What to do
Render the rows between the lines holding "Task: Uncheck the Africa checkbox" and "click(x=1278, y=278)", inclusive, as a numbered list, leaving out any blank lines.

Entries on locating words and elements
<<<<

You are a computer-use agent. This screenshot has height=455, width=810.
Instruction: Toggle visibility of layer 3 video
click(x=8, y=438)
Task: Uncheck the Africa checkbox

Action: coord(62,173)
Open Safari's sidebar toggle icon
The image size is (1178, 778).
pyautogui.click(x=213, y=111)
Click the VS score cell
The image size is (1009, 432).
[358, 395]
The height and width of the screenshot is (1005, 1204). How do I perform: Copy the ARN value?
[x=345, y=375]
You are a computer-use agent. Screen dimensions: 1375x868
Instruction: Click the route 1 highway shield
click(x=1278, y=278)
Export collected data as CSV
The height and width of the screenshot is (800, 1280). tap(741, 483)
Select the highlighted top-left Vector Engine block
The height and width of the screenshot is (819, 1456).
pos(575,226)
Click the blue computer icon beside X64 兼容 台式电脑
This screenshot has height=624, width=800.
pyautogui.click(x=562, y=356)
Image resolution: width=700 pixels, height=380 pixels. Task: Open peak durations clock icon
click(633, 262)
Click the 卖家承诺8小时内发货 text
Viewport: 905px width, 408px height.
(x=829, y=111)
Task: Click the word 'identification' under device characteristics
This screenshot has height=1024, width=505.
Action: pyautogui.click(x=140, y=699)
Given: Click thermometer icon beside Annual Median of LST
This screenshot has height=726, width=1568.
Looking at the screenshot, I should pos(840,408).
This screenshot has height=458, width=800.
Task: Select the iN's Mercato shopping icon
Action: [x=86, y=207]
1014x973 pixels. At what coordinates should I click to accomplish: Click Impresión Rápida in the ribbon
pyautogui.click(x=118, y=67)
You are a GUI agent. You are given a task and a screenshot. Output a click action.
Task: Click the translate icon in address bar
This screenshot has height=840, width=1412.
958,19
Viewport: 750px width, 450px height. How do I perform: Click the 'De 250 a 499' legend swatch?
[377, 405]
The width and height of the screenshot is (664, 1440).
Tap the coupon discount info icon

>>>>

Result of this task
1. Task: Uncheck the Africa checkbox
2. Action: coord(62,173)
3. Open Safari's sidebar toggle icon
4. The image size is (1178, 778).
5. pyautogui.click(x=213, y=111)
6. Click the VS score cell
7. The image size is (1009, 432).
8. [358, 395]
9. The height and width of the screenshot is (1005, 1204). How do I perform: Copy the ARN value?
10. [x=345, y=375]
11. You are a computer-use agent. Screen dimensions: 1375x868
12. Instruction: Click the route 1 highway shield
13. click(x=1278, y=278)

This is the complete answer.